Oakden’s too-close-together eyes raked Strike, as though trying to ascertain whether he was worth educating.

“If my father had lived, he’d’ve had the right to punish me, but her trying to humiliate me because Brenner told her to? I wasn’t taking that.”

“Exactly how close were your mother and Brenner?”

Oakden’s thin brows contracted.

“Doctor and secretary, that’s all. There wasn’t anything else between them, if that’s what you’re implying.”

“They didn’t have a little lie down after lunch, then?” said Strike. “She didn’t come over sleepy, after Brenner had come over?”

“You don’t want to judge everyone’s mother by yours,” said Oakden.

Strike acknowledged the jibe with a dark smile and said,

“Did your mother ask Brenner to sign the death certificate for your grandmother?”
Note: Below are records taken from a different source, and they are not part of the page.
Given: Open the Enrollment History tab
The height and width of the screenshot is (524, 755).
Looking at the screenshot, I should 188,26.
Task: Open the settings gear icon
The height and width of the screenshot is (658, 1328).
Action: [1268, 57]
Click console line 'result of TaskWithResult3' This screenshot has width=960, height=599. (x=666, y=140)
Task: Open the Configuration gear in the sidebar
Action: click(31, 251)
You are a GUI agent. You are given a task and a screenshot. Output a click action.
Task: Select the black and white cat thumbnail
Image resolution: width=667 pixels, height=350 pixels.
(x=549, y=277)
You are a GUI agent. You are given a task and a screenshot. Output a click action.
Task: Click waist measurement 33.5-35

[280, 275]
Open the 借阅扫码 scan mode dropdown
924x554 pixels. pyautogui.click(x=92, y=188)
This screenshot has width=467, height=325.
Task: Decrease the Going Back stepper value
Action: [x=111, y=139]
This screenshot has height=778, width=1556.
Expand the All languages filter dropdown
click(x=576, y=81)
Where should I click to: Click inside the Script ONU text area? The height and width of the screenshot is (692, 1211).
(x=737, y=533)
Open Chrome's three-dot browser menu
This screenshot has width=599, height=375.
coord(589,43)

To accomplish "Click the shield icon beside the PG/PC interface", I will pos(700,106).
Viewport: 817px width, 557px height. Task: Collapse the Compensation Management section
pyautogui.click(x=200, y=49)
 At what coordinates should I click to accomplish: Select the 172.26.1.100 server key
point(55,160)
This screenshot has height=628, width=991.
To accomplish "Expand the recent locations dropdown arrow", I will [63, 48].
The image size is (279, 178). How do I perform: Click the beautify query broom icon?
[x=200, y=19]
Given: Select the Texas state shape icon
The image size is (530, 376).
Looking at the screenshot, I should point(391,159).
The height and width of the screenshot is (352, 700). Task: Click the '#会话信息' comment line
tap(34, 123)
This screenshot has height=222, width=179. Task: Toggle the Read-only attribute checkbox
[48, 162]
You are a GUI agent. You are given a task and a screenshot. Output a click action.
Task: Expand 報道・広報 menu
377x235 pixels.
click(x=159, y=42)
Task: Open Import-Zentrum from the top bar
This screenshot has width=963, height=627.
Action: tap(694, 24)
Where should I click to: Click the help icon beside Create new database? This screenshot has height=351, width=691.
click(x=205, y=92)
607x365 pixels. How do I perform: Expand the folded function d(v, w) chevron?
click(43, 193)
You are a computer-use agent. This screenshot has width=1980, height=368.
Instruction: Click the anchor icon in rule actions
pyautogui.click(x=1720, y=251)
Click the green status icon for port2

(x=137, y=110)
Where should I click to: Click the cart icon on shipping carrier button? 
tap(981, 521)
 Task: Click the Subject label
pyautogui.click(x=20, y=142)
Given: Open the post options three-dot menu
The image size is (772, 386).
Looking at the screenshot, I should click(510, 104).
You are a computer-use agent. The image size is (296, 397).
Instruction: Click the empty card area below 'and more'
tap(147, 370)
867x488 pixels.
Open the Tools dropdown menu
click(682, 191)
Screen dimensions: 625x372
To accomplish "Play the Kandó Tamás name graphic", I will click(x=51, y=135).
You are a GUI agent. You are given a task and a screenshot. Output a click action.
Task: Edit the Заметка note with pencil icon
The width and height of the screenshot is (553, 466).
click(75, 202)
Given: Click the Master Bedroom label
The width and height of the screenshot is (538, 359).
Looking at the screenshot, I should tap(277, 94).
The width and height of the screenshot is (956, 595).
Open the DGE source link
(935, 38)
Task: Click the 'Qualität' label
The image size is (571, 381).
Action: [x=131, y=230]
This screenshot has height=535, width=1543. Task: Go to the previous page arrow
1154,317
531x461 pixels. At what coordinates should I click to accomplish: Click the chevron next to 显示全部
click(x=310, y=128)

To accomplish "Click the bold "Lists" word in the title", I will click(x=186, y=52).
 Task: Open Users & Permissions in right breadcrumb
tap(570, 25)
“The hell’s that got to do with anything?”

“Did she?”

“I dunno,” said Oakden, his eyes darting once again toward the bar’s entrance. “Where did you get that idea? What’re you even asking that for?”

“Your grandmother’s doctor was Margot Bamborough, right?”

“I dunno,” said Oakden.

“You can remember every word your mother told you about Steve Douthwaite, right down to him flirting with receptionists and looking tearful the last time he left the surgery, but you can’t remember details of your own grandmother falling downstairs and killing herself?”

“I wasn’t there,” said Oakden. “I was out at a mate’s house when it happened. Come home and seen the ambulance.”

“Just your mother at home, then?”

“The hell’s this relevant to—”

“What’s the name of the mate whose house you were at?” asked Strike, for the first time taking out his notebook.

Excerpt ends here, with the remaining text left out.